Three years ago, I spoke on a panel with Bumble with three fellow creative entrepreneurs from the fashion and media space. What was one of the identifiers that bound us to each other? We were working mothers, and we identified ourselves by our personal accomplishments and careers, not solely by our titles as "mom." Not long ago, I was having a conversation with a friend of mine who is a new mother, and she was describing the visceral, intense feeling of losing her sense of self and not having anything left once she gave birth to her first child. It made me really upset for her - because I felt that overwhelming feeling of not having enough time and energy to give to everyone who needed it (including myself) once upon a time.
In 2021, 71% of the workforce in the United States were working mothers. I mean, it’s not surprising. To make ends meet, to keep our careers on track, and to maintain a sense of self, we often need to work outside the full-time job of motherhood. And of course, mothers are arguably the most efficient workers in the world, so who wouldn’t want to hire them? But this statistic doesn’t diminish the fact that it is not, in any way, easy to be a part of this majority. It got me thinking about how so many of us mothers lose a sense of self once our identities automatically shift from just “me” to “mother.”
Firstly, there are the expectations of being a mom, and those often lead to feeling that lack of self. The one expectation in particular that stuck with me is that you have to be a perfect mom 100% of the time - which is, of course, impossible. You can’t even be a perfect person 100% of the time! And that’s without a mini person looking to you for guidance and attention constantly.

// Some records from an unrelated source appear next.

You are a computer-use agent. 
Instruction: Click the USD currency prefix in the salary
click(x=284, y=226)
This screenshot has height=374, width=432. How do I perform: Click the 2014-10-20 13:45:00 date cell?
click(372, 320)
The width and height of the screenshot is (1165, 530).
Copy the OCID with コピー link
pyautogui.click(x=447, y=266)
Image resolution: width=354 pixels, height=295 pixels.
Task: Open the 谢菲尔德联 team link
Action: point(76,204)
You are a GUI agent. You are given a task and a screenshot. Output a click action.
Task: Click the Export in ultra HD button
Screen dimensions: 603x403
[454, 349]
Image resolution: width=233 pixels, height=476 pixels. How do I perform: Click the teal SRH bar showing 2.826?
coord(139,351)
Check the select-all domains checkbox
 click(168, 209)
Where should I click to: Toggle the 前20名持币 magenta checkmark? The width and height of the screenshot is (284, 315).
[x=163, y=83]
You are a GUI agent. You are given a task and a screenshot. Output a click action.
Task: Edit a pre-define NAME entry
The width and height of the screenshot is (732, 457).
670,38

Erin Kleinberg was with me on the panel. She’s the Co-Founder of Metier Creative, and she told us that being a working mom gave her the power to feel like a badass. Motherhood gave her a sense of self, rather than removed it. Something she said that really stuck with me is that some days you’re going to be a better mom and a worse leader, and some days vice versa. You just have to keep moving.
But how do you, as a mother, keep moving? Easier said than done, I know. Here’s the number one tip I’ve shared with other moms, after having three children and grown my business: put yourself first. It sounds selfish - but it’s been key to my sanity and success.
The biggest relationship change that happened to me when I became a mother was the relationship with myself. Before giving birth to Jake (at age 22), I had more energy to give to others. I could give more time and attention to my husband Gary, my team at work, and to my own self growth. But suddenly I had this tiny human needing me. I went through a period of time where I said “I can’t do this anymore.” That’s when I knew my priorities had to change, that I had to put myself at the top of that hierarchical pyramid. Here’s a breakdown:
At the top comes my own growth and happiness. I’m lucky to have my mother who showed me how it’s possible to fulfill yourself, achieve goals, grow yourself, and still have a family. We live in a society today, in comparison to our parents, where we over-parent. We hover over the children, and make them more fragile and scared; that’s something that I see at least. I feel like this never existed in me. I had an opportunity to find individuality and be independent, and I want to give this to my children. This happened because I saw my mom travel, go out, have friends, have her own interests, and that made me proud. I felt like she had her own life.
Next on the pyramid comes Gary (if you want to know why I put our marriage before our children, read our interview here). Children learn by example, and I want my boys to see my life doesn’t revolve around them - because the world doesn’t revolve around them. I take care of myself, I’m developing, and that’s important. That idea of motherhood really pushed me to keep fighting for my own ambitions. Motherhood and wifehood and households are so consuming, and you’re always making sure everyone is taken care of. That should include yourself.
Pictured: Verie, Mama Necklace
I’m inspired by women who go out there and do their own thing. Every year on my birthday, I check in with myself and make sure things are going the way I want them to. You’re the only one who is responsible for your own happiness. I don’t want to put that burden on my husband or my children. I want my children to see that, too. This influences my lifestyle and the decisions I make, and I never want to secretly, and internally, resent my children by thinking that if I didn’t have my kids, I would be a better version of myself. I never want that, and it wouldn't be true. So you have to find the strength to prioritize yourself, work on your growth, and in turn, you'll be the best mother for your children.
I had to accept that I will not always be my definition of a “perfect mother” and I am now finally okay with that. We try for this perfection so much. Trust me, the things we think our kids will remember - they won’t even care. They’ll remember the way you made them feel, and as long as they’re loved and supported, you don’t need to give them 100% of yourself. You need to give yourself that time back, because they will remember your happiness and stability. By placing them below myself on that hypothetical pyramid - I'm striking that balance of giving time to them while not leaving myself behind.